Costa Mesa church’s plans for new bathrooms, stalled by pandemic, finally accomplished
Leaders at Costa Mesa’s Saint Joachim Catholic Church broke out the holy water Friday, celebrating the fulfillment of a years-long effort to replace two incommodious commodes — at the cost of $1.1 million — with a blessing of brand-new facilities.
Fr. Mike Hanifin led a small outdoor ceremony attended by a handful of church faithfuls with a prayer and remarks recognizing an undertaking that, thanks to a worldwide pandemic and ransomware attack, turned out to be more colossal than anyone had anticipated.
“We recognize the selfless generosity and sacrifice of so many parishioners and benefactors who contributed toward this project that will benefit the Saint Joachim community presently and in the future,” he said.
“We pray that health and healing may abide within these walls and teach each person to respect the dignity of their bodies.”
Concluding the rite, Hanifin walked among the new restrooms and an attached bride’s room sprinkling holy water from a handheld aspergillum. All in all, seven women’s stalls and four stalls and three urinals in the men’s room were attended to.
The previous accommodations comprised two unisex restrooms with one stall apiece. Not easily accessible, the two toilets simply could not adequately serve the needs of churchgoers, whose population during Sunday Mass can swell to 750 strong, according to parish director Ree Taylor.
“They’re terrible — they’re small and old, and I don’t think you could get a wheelchair in the doors,” Taylor said of the 1960s-era fixtures, adding church members have been known to trek across the courtyard to use newer facilities at the church school or nearby fellowship hall.
Recognizing a need for new restrooms, church leaders set out in 2019 to determine if the parish could sustain a capital campaign large enough to fund the work, then estimated at $554,000.
Fundraising was halted due to pandemic shutdowns, but by 2021, officials launched “75 for 75,” asking each parish family to donate $75 in honor of Saint Joachim’s 75th anniversary in 2022. The ask raised more than $25,000.
Pledge promises and fundraisers, combined with the addition of a second collection at each weekend mass generated another $24,306. When a ransomware attack wiped out the church’s records of pledges and online payments, churchgoers persevered.

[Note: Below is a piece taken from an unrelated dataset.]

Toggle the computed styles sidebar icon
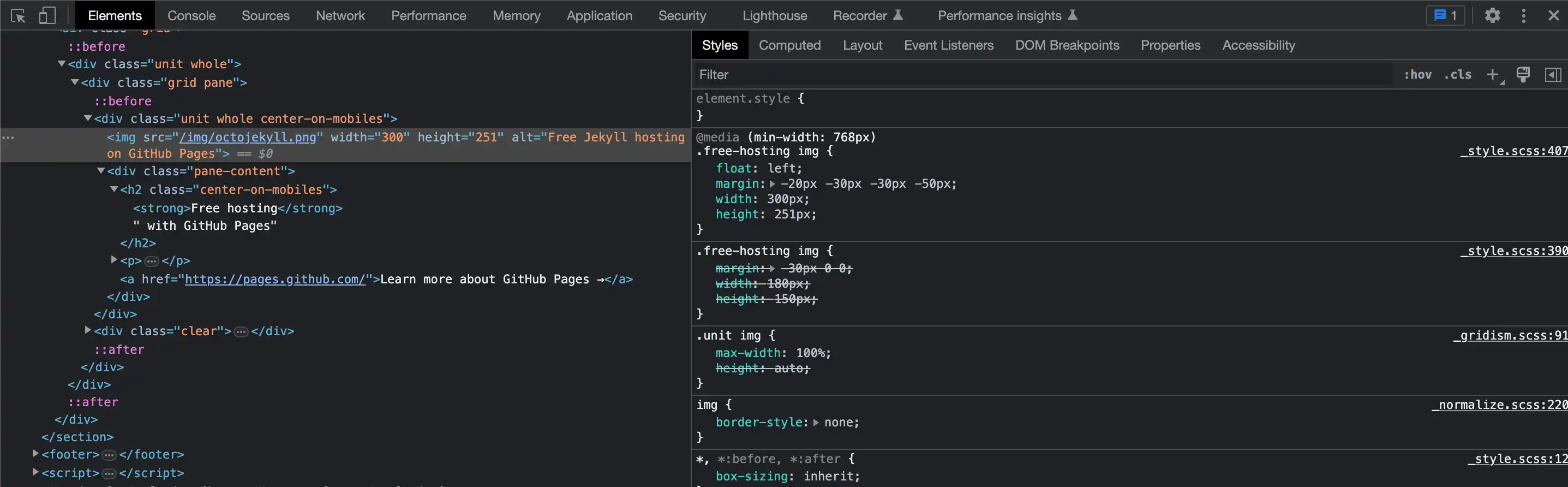This screenshot has height=487, width=1568. [x=1553, y=75]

“We had some hurdles to overcome, but the community stepped up,” said Taylor’s husband, Mike Flores, who led the campaign, which had raised $480,000 by October 2021.

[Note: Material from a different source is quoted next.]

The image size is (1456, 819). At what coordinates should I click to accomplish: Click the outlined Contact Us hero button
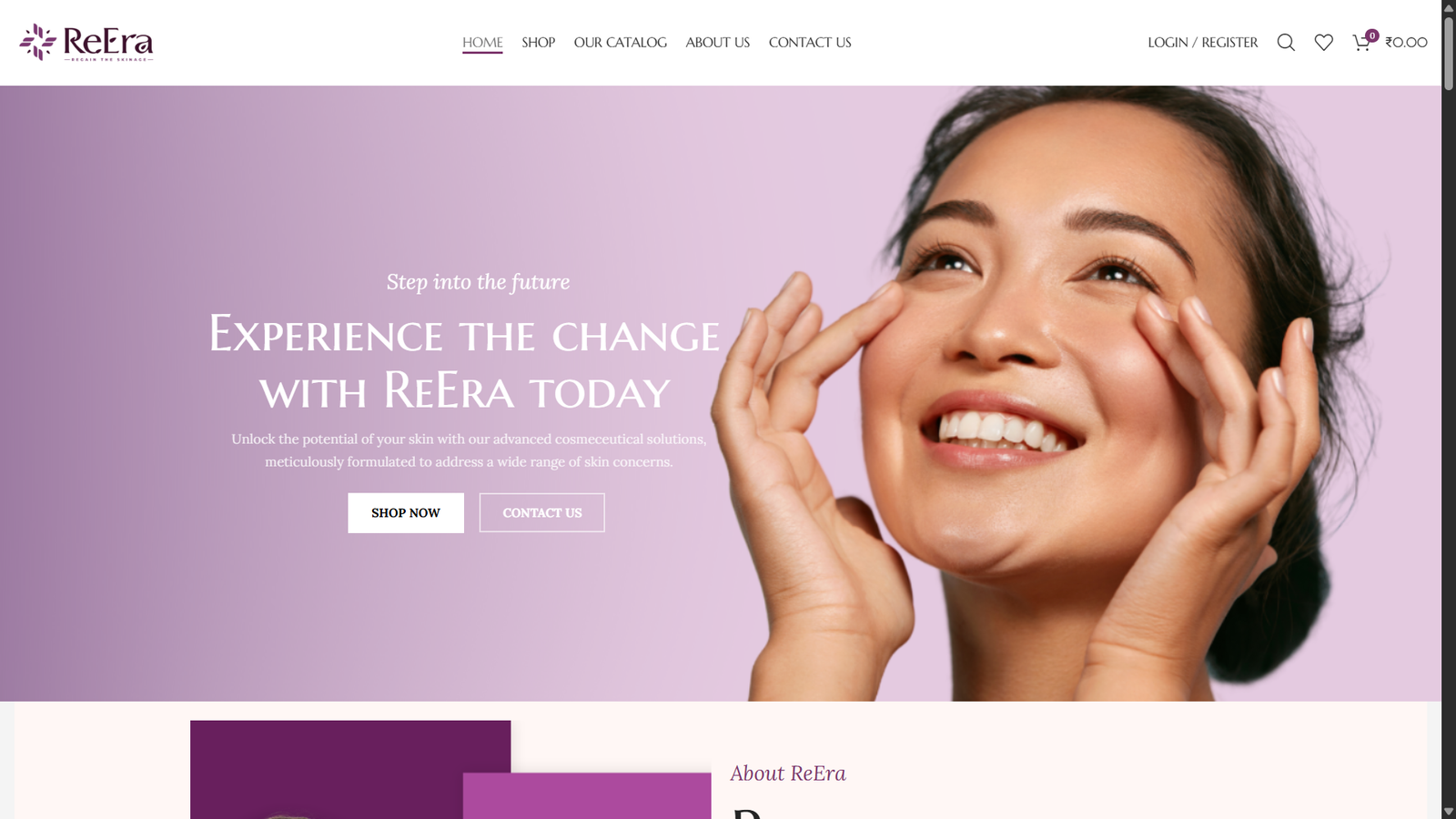point(542,513)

But the plan hit a snag when church leaders put out a request for proposals to complete the work and learned the project cost had swelled to more than $900,000. Undaunted, the community looked for elegant solutions — and found them.
The church’s Comite Hispano, a congregation of small groups of Spanish-speaking parishioners, decided to sell tamales, pozole and tacos after mass. In a period of about five months, they managed to contribute $23,451 to the cause.
“We’d make around 3,000 tamales each weekend, and we donated everything. For the Hispanic community, that was the best way to give,” said Costa Mesa resident Alma Cortes, 48. “We not only raised money, we built a community through this.”
When the church still fell short of its target goal, leaders from the nearby parishes of Our Lady Queen of Angels and Our Lady of Mount Carmel in Newport Beach and Saint John Vianney Chapel on Balboa Island rallied to bridge the gulf.
The new restrooms are due to open to the church-going public on Saturday. After that, leaders will look at needs still remaining. The air-conditioning system, for example, could use an upgrade. But maybe not just yet, Flores said.
“For right now, we’ll take a deep breath and say, ‘Thank you, God, for giving us the spirit and motivation to make this happen,’” he said.